Print the line containing "contact@xperts4.com (83, 869)", then every line after it through the end of the material, exactly as written and without pictures.
►
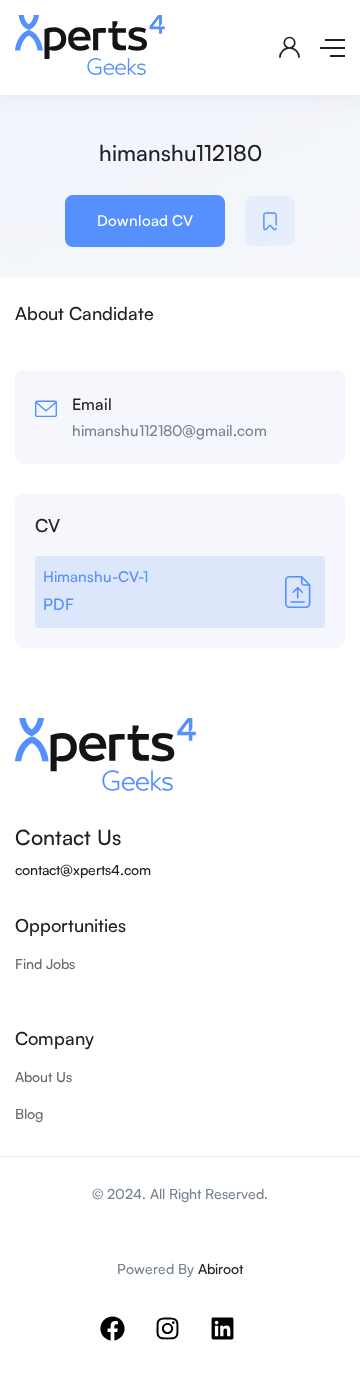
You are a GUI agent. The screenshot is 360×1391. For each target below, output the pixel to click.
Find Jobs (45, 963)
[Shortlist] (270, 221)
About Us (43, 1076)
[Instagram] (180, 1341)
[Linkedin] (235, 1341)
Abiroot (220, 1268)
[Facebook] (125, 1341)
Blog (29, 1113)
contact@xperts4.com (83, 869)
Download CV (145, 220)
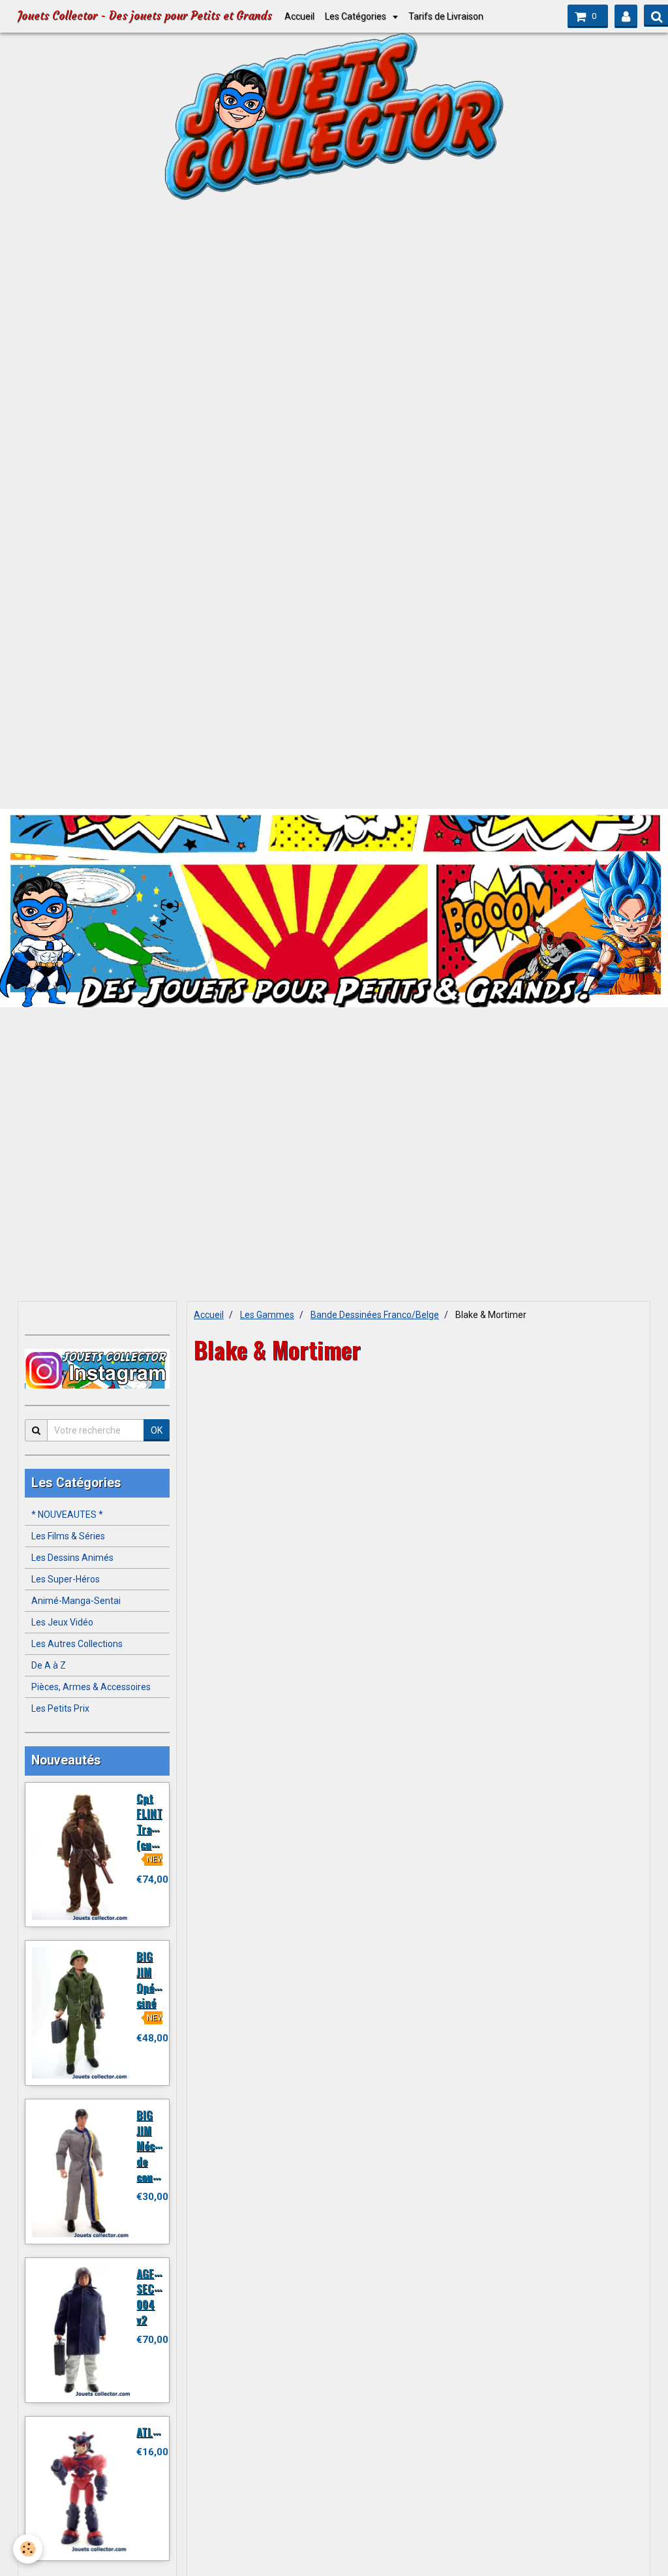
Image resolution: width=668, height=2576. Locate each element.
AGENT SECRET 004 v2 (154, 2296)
◄
EXERCISE SOLUTION -
contact@xperts4.com (83, 869)
Download CV (145, 220)
Image resolution: width=668, height=2576. Locate each element.
AGENT SECRET 004 v2 (154, 2296)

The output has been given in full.